Paul Frederic Bowles was a composer of note and a leader among the young American artists in Paris in the 1930s. He is best-known, however, as a novelist; he is of considerably more importance in the field of American literature than in music. He became fascinated with literature as a youth and traveled to Paris to be part of the active American literary scene there. This first trip was not especially successful: The closest he got to writing was working as a switchboard operator at the Paris edition of the New York Herald Tribune. He returned to the U.S., worked as a bookstore clerk, and took an interest in composing. Some of his early songs impressed Aaron Copland, who gave him informal lessons at his home in Saratoga, NY. Bowles' biographies often assert that he was a "student" of Copland, as well as of Nadia Boulanger and Virgil Thomson. Copland has insisted that he never had any students, in a formal sense, and Thomson said that Bowles did not readily accept the role of pupil and was essentially self-taught. Predictably, Bowles' one brush with higher education, attending the University of Virginia, was brief and of little importance. Copland took Bowles along with him on a trip to Morocco and Paris. Bowles remained in Paris, where he took one of his few successful courses, with Boulanger in counterpoint. A large portion of Bowles' musical compositions date from these years. They include a cantata Par le Détroit; a vocal work called Scènes d'Anabase; and, after he returned to the U.S. in 1936, a ballet, Yankee Clipper. He began to specialize in incidental music for plays, especially those by his friend Tennessee Williams. In 1938, he married Jane Sydney Auer, who published incisively written fiction of her own as Jane Bowles.

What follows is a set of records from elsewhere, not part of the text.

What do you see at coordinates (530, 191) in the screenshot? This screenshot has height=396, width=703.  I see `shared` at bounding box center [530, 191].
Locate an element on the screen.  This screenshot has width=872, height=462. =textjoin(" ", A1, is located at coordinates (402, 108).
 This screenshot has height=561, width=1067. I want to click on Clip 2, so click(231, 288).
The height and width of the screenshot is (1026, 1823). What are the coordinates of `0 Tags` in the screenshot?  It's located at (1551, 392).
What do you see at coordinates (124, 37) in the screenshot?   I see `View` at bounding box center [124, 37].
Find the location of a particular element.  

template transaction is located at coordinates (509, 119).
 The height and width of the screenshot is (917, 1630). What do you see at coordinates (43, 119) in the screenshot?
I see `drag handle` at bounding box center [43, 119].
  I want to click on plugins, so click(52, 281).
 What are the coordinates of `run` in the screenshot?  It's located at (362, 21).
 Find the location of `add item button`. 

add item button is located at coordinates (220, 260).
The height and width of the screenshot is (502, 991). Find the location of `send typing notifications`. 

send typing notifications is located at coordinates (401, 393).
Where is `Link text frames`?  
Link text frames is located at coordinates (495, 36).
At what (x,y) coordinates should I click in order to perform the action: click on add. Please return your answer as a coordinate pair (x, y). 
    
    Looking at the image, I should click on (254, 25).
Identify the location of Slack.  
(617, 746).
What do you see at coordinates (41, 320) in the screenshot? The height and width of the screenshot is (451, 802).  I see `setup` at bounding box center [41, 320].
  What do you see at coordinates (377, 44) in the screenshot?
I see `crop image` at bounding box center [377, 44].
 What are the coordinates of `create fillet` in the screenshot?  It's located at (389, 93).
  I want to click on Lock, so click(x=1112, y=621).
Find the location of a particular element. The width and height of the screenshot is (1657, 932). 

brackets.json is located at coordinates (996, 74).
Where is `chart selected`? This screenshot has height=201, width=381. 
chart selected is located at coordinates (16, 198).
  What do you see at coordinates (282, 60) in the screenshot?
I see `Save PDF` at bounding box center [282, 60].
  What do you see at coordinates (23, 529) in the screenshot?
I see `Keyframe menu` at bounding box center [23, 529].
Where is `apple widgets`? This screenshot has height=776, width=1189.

Soon after the war ended and travel became possible, he was drawn back to North Africa, settling in Tangier Morocco. He shifted his main orientation to writing, producing a classic novel, The Sheltering Sky, in 1949. From then on, most of his efforts were in the literary field, although he continued to compose. Although based in North Africa, his penchant for exotic places led him to travel widely. He died of a heart attack in Tangier.